I think what you need to look into is the MPS plugin, which seems to do what you are trying to achieve: https://slurm.schedmd.com/gres.html#MPS_Management
I agree with the first paragraph. How many GPUs are you expecting each job to use? I'd have assumed, based on the original text, that each job is supposed to use 1 GPU, and the 4 jobs were supposed to be running side-by-side on the one node you have (with 4 GPUs). If so, you need to tell each job to request only 1 GPU, and currently each one is requesting 4.
If your jobs are actually supposed to be using 4 GPUs each, I still don't see any advantage to MPS (at least in what is my usual GPU usage pattern): all the jobs will take longer to finish, because they are sharing the fixed resource. If they take turns, at least the first ones finish as fast as they can, and the last one will finish no later than it would have if they were all time-sharing the GPUs.

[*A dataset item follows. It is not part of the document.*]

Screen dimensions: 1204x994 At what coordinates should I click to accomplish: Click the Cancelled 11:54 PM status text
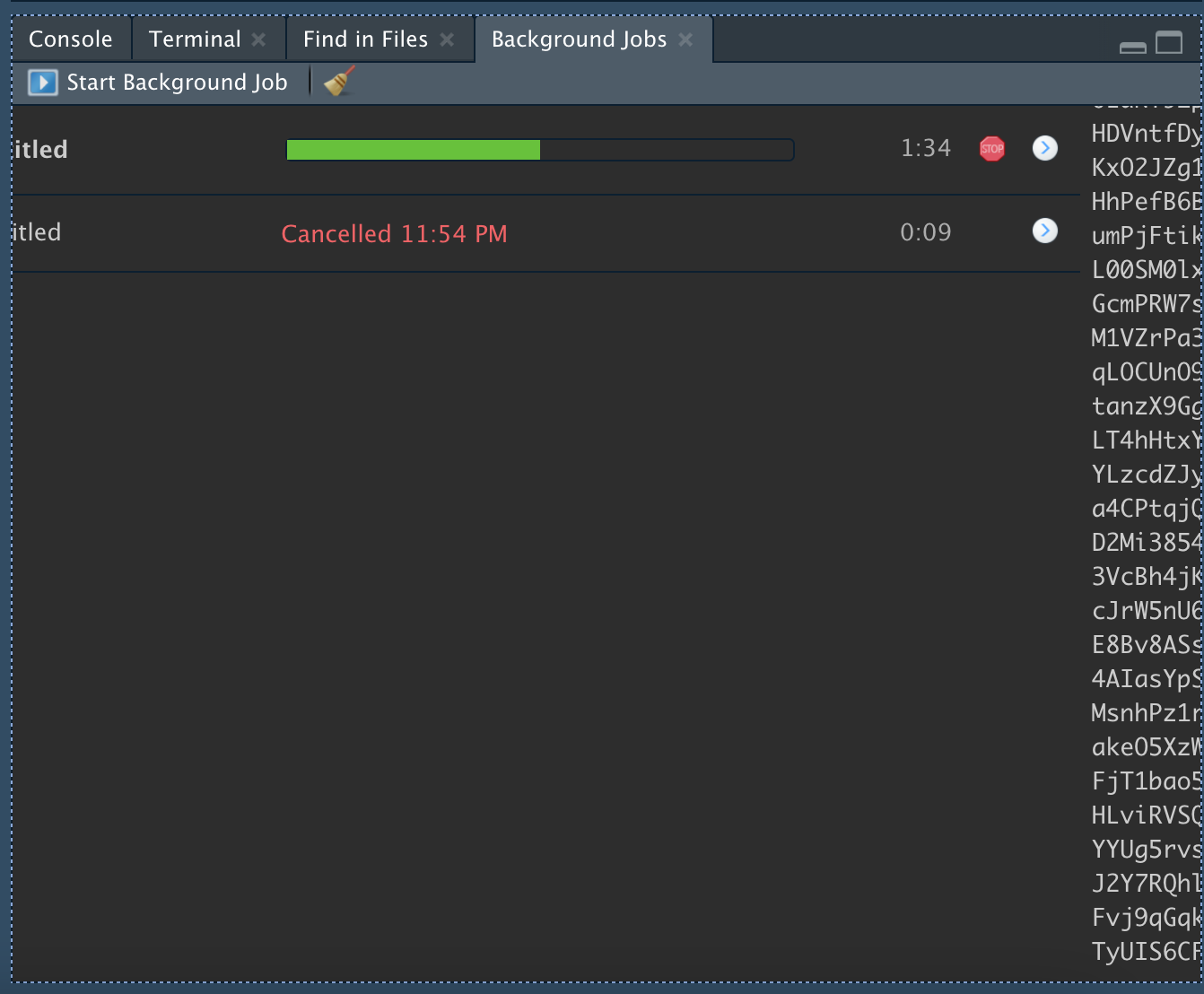click(x=395, y=233)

I guess NVIDIA had something in mind when they developed MPS, so I guess our pattern may not be typical (or at least not universal), and in that case the MPS plugin may well be what you need.
-- Mohammed
Also, remembre to specify the memory used by the job if you treat it as a TRES if you're using CR_*Memory to select resources.
Diego
Il 18/01/2024 15:44, Ümit Seren ha scritto:
This line also has tobe changed:
#SBATCH --gpus-per-node=4#SBATCH --gpus-per-node=1
--gpus-per-nodeseems to be the new parameter that is replacing the --gres= one, so you can remove the –gres line completely.
Best
Ümit
*From: *slurm-users slurm-users-bounces@lists.schedmd.com on behalf of Kherfani, Hafedh (Professional Services, TC) hafedh.kherfani@hpe.com *Date: *Thursday, 18. January 2024 at 15:40 *To: *Slurm User Community List slurm-users@lists.schedmd.com *Subject: *Re: [slurm-users] Need help with running multiple instances/executions of a batch script in parallel (with NVIDIA HGX A100 GPU as a Gres)
Hi Noam and Matthias,
Thanks both for your answers.
I changed the “#SBATCH --gres=gpu:4“ directive (in the batch script) with “#SBATCH --gres=gpu:1“ as you suggested, but it didn’t make a difference, as running this batch script 3 times will result in the first job to be in a running state, while the second and third jobs will still be in a pending state …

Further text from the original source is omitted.